Dom José Reginaldo Andrietta lembrou que atuou nesse contexto das favelas, periferias e luta por moradia quando esteve em Campinas (SP). O bispo agradeceu a presença dos representantes da equipe provisória da Pastoral da Favela e Moradia e ressaltou a clareza das proposições. Destacou a importância da incidência para: o prosseguimento da suspenção dos despejos e remoções no Brasil, somando-se à Campanha Despejo Zero; o avanço na articulação de uma possível Pastoral da Moradia e Favela; a mobilização para a realização de uma Campanha da Fraternidade e, por fim, a sistematização de informações sobre a realidade das favelas e o não acesso à moradia para se ter um diagnóstico aprofundado, para uma atuação em políticas públicas. Andrietta lembrou que nessa ação é preciso ter presente o campo e a cidade. Sugeriu também, para se tenha a presença de bispos dos regionais como representantes dessa temática na Cepast. Por fim, sugeriu prosseguir com a articulação trabalho para teto e moradia.

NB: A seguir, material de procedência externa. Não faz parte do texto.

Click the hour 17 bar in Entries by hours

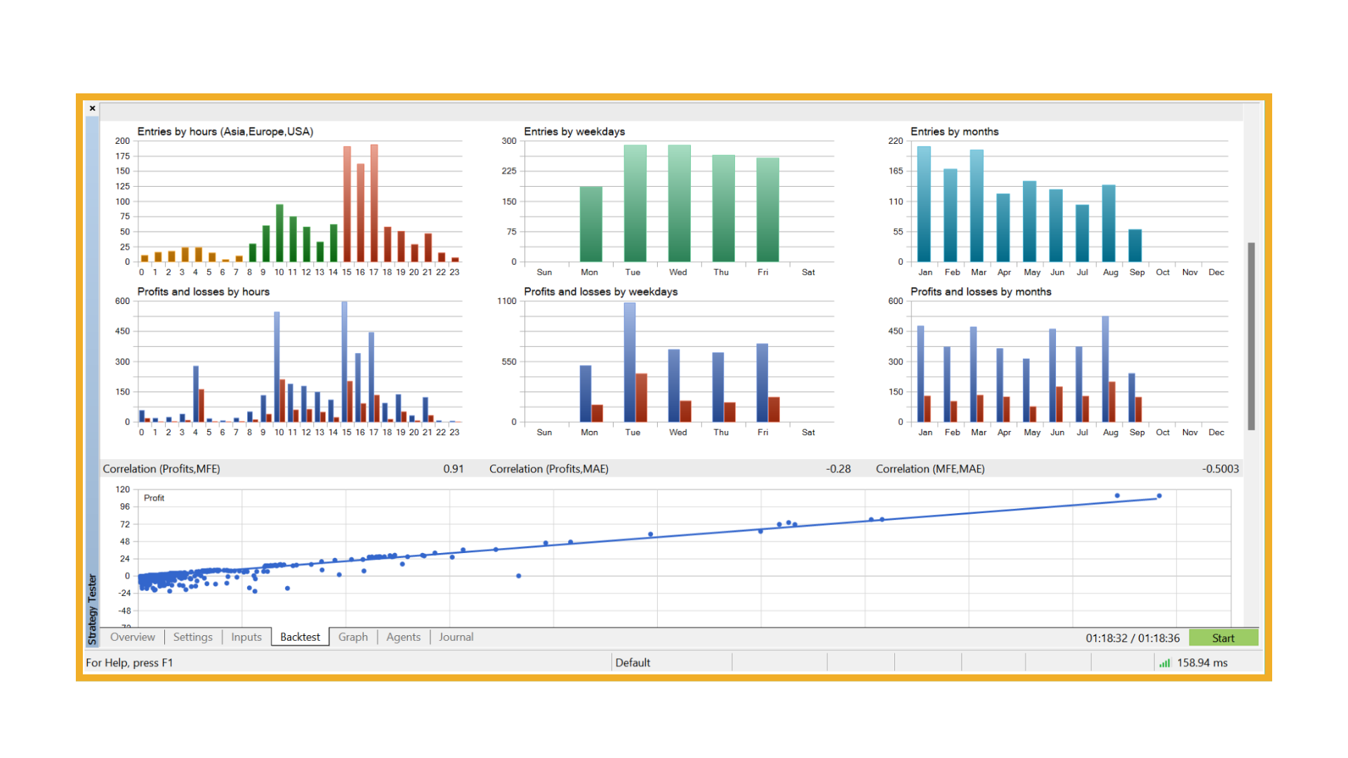[x=374, y=204]
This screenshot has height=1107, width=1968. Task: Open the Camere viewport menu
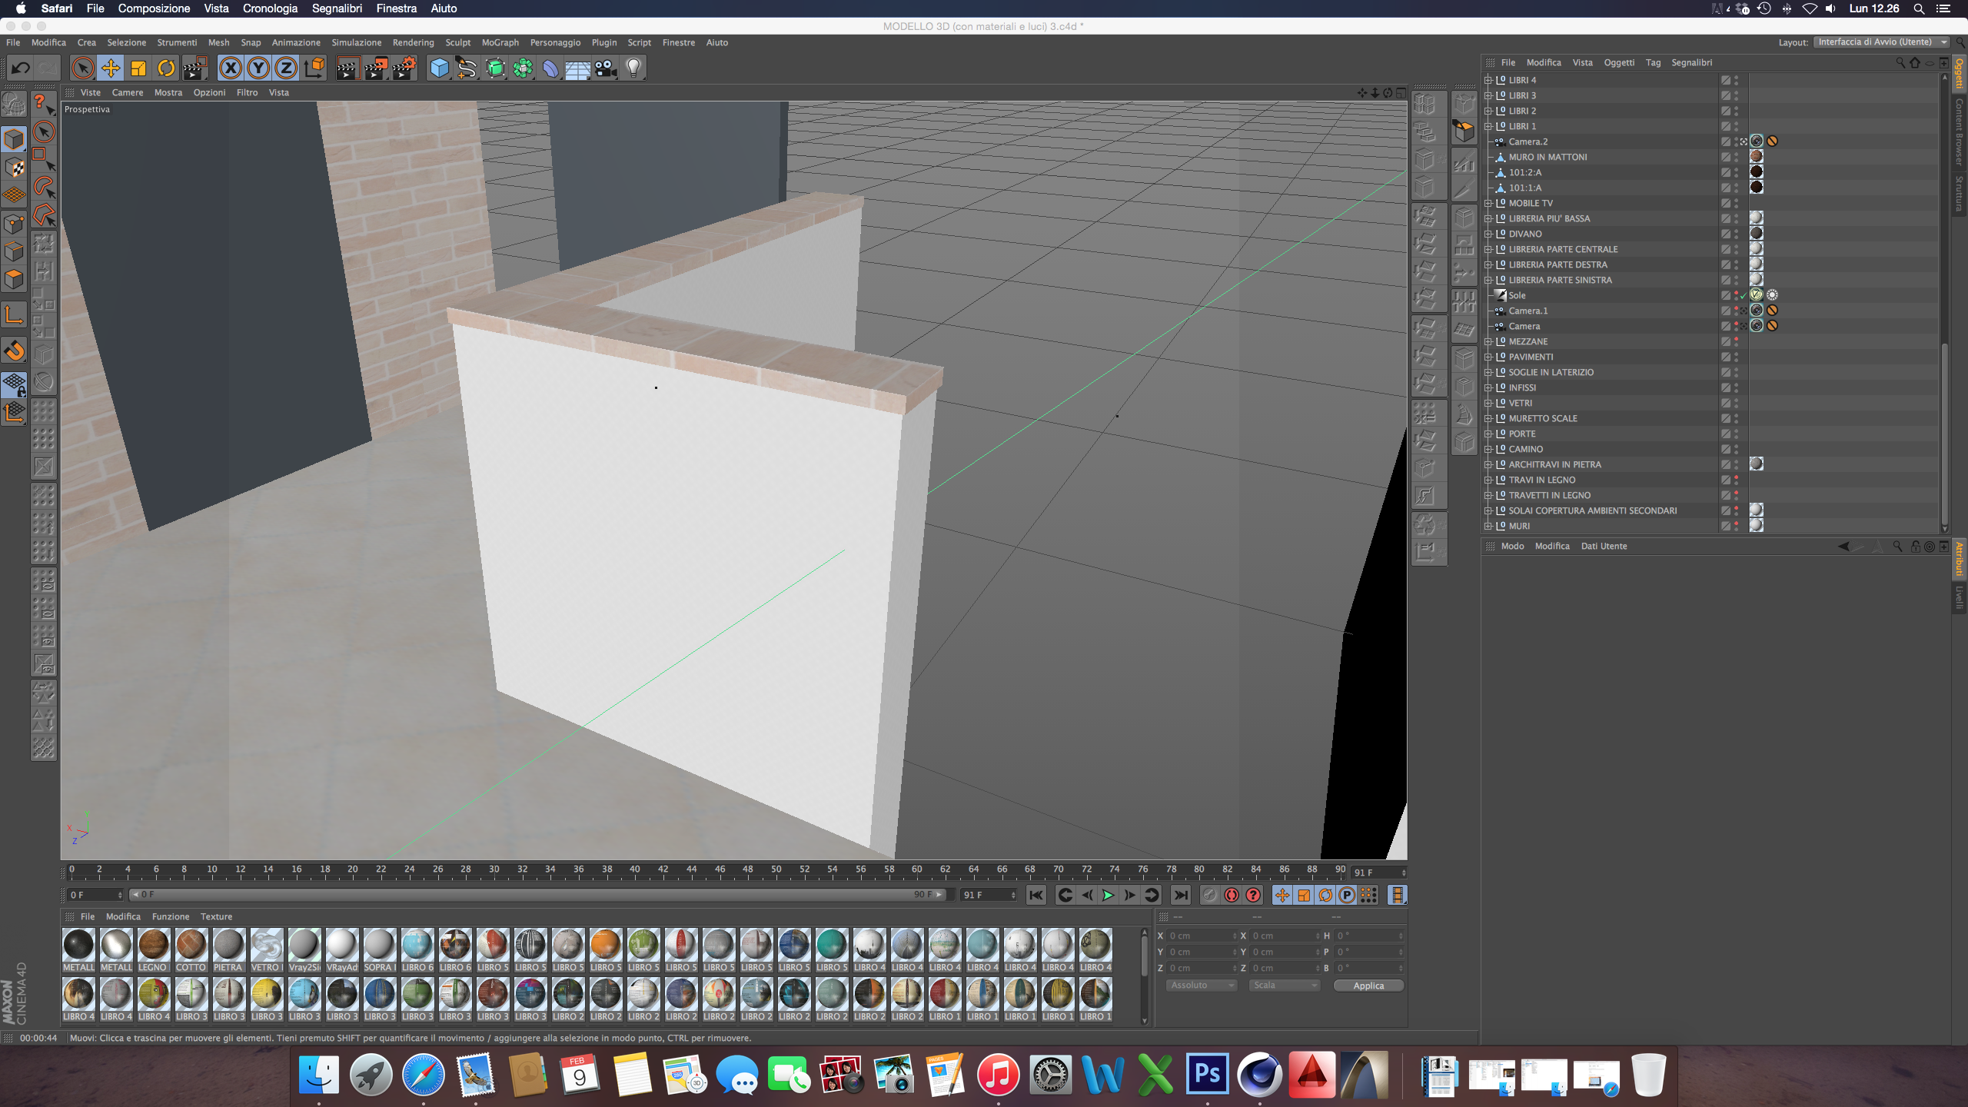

Dom Francisco Cota de Oliveira trouxe a importância de estender o debate referente ao uso da nomenclatura “periferias urbanas”, “moradia” e “favelas”. Ressaltou a carências e ou fragilidade de políticas públicas para responder essa necessidade. Com isso, ele sugeriu uma Comissão Especial para poder incidir diante da complexidade que que o tema traz.
Jardel Lopes sublinhou que a moradia e a realidade das favelas, são temas complexos a serem debatidos. Ele ressaltou que com a criação da Pastoral da Favela e Moradia ajuda a fortalecer os movimentos populares que estão à frente nessa luta. E salientou que uma Pastoral nesse contexto poderá favorecer, com as demais Pastorais, uma ação de pastoral de conjunto. Segundo Jardel, há uma negligência da Igreja no anúncio da Palavra e na administração dos Sacramentos junto ao povo que vive nas periferias, nas favelas, cortiços, nas ocupações.
Daniel Seidel reforçou que esses são lugares de maior miséria e pobreza e há uma ausência total da Igreja. Para Seidel é “preciso fortalecer a luta do povo na conquista de seus direitos, a Igreja poderá ser uma presença organizada da nesses espaços, onde tem imperado a milícia. A constituição de um Grupo de Trabalho poderia abrir um processo de evangelização no mundo urbano”, afirmou.
Frei Olávio José Dotto alinhou, com os presentes na reunião, como encaminhamento: uma apresentação da proposta da criação da Pastoral da Favela e Moradia na Assembleia da CNBB e no Conselho permanente da CNBB que ocorrerá em outubro deste ano, assim como a articulação para que a Campanha da Fraternidade 2025, o tema seja referente à temática da moradia e favela, por fim reforçou a necessidade de se prosseguir a interlocução da CNBB junto ao Conselho Nacional de Justiça na questão dos despejos e remoções.